Unsurprisingly, given the chemistry of pomace extract presented previously, the sunflower seed extract does not display any interesting bioactivity. The propylene glycol and glycerine display some antioxidant and anti-collagenase activities, and almost no anti-hyaluronidase activity. Although not as interesting as the hydroalcoholic extract, the possibility to improve those later extractions was undertaken, increasing notably the maceration duration. As evidenced in Table 4, increasing the extraction duration up to 24 h appears to have almost no effect when using glycerine as extraction solvent. On the other hand, the resulting propylene glycol 24 h-extract displays more interesting anti- hyaluronidase, antioxidant and anti-collagenase activities compared to the propylene glycol 7 h-one. Given those results, propylene glycol was considered as the most appropriate solvent for the development of such blackcurrant pomace liquid ingredient.

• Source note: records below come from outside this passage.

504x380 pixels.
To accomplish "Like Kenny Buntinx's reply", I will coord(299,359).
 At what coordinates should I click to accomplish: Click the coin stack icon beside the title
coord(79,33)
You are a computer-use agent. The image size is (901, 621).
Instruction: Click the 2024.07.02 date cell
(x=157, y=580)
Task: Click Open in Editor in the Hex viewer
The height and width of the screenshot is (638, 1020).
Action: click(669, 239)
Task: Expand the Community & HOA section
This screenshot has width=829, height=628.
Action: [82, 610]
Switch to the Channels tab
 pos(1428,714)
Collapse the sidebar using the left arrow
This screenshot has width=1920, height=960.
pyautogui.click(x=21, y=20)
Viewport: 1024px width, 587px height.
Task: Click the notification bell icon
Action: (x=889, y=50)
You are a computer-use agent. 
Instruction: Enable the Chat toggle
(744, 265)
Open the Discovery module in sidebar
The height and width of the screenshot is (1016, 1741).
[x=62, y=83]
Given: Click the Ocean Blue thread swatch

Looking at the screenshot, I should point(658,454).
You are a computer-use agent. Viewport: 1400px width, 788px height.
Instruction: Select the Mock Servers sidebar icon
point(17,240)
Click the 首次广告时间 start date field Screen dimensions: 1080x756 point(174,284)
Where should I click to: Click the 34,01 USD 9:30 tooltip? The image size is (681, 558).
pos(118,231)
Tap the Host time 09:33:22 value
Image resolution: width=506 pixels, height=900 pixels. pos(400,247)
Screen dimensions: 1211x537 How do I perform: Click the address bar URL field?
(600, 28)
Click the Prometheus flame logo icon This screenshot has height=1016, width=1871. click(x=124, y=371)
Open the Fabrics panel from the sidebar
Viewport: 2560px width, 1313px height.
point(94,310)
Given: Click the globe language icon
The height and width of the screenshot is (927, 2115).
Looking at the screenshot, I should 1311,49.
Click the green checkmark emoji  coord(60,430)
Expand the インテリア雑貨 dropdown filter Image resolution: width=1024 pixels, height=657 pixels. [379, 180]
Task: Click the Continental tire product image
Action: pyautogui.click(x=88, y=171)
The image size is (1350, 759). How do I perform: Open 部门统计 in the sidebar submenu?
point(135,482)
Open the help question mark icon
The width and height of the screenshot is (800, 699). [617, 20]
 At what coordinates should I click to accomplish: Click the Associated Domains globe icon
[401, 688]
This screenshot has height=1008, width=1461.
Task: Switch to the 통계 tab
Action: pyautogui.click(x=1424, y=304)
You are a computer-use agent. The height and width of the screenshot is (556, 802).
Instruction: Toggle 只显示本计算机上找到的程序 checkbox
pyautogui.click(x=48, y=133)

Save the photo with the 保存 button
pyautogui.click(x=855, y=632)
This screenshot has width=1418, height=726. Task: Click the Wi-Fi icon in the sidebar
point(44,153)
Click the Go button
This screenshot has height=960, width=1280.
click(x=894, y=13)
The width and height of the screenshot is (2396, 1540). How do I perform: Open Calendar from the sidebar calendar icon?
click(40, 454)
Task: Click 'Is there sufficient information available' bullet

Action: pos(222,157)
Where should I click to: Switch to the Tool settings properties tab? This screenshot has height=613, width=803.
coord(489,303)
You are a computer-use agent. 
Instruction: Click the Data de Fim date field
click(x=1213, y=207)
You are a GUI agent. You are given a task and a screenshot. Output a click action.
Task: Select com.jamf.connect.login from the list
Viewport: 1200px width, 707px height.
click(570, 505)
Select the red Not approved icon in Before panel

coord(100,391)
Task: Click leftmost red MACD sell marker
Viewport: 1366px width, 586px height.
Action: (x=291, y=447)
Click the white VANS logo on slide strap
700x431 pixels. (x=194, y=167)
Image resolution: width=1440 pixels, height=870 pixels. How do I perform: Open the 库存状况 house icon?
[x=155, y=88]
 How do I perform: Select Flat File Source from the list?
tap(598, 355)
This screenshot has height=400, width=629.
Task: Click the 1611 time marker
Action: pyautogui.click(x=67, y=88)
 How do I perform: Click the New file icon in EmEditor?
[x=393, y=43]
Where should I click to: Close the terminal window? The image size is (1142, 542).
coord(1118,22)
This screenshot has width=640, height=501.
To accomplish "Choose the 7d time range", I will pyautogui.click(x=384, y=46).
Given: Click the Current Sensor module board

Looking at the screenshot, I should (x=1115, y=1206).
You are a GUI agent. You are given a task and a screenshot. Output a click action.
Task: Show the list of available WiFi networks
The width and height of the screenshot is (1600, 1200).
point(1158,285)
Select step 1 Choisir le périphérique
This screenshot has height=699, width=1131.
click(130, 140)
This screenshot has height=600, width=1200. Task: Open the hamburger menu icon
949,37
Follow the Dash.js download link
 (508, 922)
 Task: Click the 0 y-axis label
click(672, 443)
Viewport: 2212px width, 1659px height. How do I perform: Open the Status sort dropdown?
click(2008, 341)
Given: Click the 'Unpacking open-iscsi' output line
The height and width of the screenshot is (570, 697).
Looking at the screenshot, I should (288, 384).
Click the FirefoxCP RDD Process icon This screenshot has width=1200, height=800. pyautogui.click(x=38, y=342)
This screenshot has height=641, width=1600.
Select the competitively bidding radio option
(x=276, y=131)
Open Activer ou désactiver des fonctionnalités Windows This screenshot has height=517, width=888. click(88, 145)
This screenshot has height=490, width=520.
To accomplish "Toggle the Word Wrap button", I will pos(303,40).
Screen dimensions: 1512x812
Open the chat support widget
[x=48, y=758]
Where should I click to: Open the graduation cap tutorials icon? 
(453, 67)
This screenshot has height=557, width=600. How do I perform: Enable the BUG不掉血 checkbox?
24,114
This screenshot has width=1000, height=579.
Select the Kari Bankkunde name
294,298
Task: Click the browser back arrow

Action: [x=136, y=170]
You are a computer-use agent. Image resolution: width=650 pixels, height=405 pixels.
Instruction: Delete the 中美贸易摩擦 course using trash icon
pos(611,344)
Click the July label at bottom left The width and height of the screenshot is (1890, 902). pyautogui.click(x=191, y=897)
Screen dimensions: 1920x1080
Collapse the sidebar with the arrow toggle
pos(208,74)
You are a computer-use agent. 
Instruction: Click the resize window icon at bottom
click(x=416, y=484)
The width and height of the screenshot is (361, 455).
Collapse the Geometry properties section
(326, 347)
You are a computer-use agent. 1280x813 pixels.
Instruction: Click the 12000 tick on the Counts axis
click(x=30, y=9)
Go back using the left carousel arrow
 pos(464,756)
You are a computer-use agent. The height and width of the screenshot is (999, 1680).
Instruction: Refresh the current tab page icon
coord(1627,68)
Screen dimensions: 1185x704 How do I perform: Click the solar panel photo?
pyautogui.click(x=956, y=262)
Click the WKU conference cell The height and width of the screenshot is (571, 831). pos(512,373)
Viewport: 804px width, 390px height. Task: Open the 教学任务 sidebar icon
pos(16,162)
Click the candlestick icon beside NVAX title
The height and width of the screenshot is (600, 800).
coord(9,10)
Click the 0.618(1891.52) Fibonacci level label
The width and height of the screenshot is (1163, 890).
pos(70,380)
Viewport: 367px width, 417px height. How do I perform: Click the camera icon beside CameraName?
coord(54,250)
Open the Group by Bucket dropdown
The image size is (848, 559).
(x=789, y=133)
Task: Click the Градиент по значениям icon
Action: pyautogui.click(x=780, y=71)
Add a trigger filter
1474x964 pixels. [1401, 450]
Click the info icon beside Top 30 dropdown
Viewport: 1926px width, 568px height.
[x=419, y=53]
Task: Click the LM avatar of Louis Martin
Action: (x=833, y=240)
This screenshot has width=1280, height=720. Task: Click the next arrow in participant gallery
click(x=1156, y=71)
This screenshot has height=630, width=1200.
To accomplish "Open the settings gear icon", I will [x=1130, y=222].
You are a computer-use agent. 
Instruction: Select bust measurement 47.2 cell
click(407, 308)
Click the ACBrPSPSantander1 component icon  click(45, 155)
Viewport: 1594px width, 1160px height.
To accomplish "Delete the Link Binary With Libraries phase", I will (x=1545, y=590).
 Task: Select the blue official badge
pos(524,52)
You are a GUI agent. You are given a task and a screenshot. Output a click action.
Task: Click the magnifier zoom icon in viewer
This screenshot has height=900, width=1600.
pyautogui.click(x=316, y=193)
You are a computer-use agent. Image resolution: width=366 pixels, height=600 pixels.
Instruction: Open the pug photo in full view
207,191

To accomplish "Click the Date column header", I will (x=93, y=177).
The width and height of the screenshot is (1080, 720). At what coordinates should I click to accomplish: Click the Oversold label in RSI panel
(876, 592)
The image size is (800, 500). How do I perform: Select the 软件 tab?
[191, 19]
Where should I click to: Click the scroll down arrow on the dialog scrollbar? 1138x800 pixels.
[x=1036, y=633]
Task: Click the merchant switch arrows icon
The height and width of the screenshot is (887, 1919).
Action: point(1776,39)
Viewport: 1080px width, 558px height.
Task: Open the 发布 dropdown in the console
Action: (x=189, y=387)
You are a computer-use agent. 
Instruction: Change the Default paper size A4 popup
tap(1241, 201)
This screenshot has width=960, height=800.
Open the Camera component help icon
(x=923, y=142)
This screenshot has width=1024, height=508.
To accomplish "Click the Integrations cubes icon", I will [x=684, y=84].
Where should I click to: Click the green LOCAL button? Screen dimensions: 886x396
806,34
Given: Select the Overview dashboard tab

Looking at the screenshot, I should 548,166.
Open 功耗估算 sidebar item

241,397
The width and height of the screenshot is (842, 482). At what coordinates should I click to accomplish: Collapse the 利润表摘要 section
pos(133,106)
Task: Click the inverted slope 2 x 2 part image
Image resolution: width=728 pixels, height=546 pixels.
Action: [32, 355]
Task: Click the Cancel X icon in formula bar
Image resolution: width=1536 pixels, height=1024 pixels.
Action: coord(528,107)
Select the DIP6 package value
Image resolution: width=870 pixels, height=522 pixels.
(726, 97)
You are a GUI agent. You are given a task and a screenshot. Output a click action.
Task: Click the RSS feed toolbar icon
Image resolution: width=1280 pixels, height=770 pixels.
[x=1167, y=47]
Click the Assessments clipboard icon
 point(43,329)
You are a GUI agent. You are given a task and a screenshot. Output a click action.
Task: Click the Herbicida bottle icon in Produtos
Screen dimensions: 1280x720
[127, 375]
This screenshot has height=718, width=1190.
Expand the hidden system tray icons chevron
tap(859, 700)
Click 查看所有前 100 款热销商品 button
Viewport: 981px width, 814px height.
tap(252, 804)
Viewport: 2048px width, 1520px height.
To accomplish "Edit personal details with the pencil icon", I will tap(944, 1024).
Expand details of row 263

The assistance of ultrasound was than tested for 20 and 60 min to enhance the dynamics of the maceration process of blackcurrant pomace in propylene glycol; the bioactivities of the resulting extracts were evaluated as previously and directly compared to those of conventionally obtained extracts (Figure 6). The assistance of ultrasound during the maceration process does not appear to be interesting in this case to enhance the extraction of active molecules. One can consider it as a time- saving technology to obtain in 1 h, an extract displaying similar activities to the one obtained in 7 h by conventional maceration. However, the economic viability of such a technology at an industrial scale for such a gain remains questionable, notably taking into consideration the real bioactivity improvements observed by the simple increase of maceration duration to 24 h.

4. Conclusions

Driven by consumer concerns for product efficacy and naturality, one can observe an influx on the cosmetic ingredients market, of fruit- and vegetable-based ingredients over the last decade. The revalorisation of agri-food by-products as raw material to develop new cosmetic ingredients hence constitutes an alternative to these regular plant-derived ingredients and an opportunity for brands to stay trendy while ensuring sustainability. In this article, we presented an integrated strategy to develop a such natural anti-aging cosmetic active using blackcurrant pomace, an agri-food by- product as starting raw material. Undoubtedly, such by-products constitute economically attractive sources of raw material for the development of high added-value ingredients that align with the consumers’ green ethic. Upcycling such an agri-food by-product solves the raw material sourcing issue, that constitutes the pivotal point in the development of a new natural cosmetic ingredient. As the sourcing already exists, there is no additional delay to the commercialisation of the final ingredient due to the cultivation of the raw material. It also extends the initial raw material’s value via the generation of new revenue lines, while reducing the related waste treatment costs and offers an appreciable degree of traceability on the materials’ origin. Furthermore, using agricultural by-products can engage cosmetics suppliers and customers through their shared responsibility toward environmental preservation and gain new market shares. However, some questions remain: despite that, are such products made up from waste marketable? Is upcycling really viable in such a marketing-orientated sector as the cosmetic one? Are the average consumers, and not only the environmentally concerned ones, ready to use products made from refuse? Furthermore, such ingredient development processes are not as inexpensive as initially thought. In fact, waste collection requires workforce, waste treatment has a cost, as some noxious compounds that may be present in the by-product after initial processing have to be removed, and finally some specific extraction techniques required for waste transformation may be quite expensive. Fortunately, more and more consumers prioritise sustainability and we can only expect this tendency to expand as recycling is not an option anymore in the current context of industrial growth all over the globe.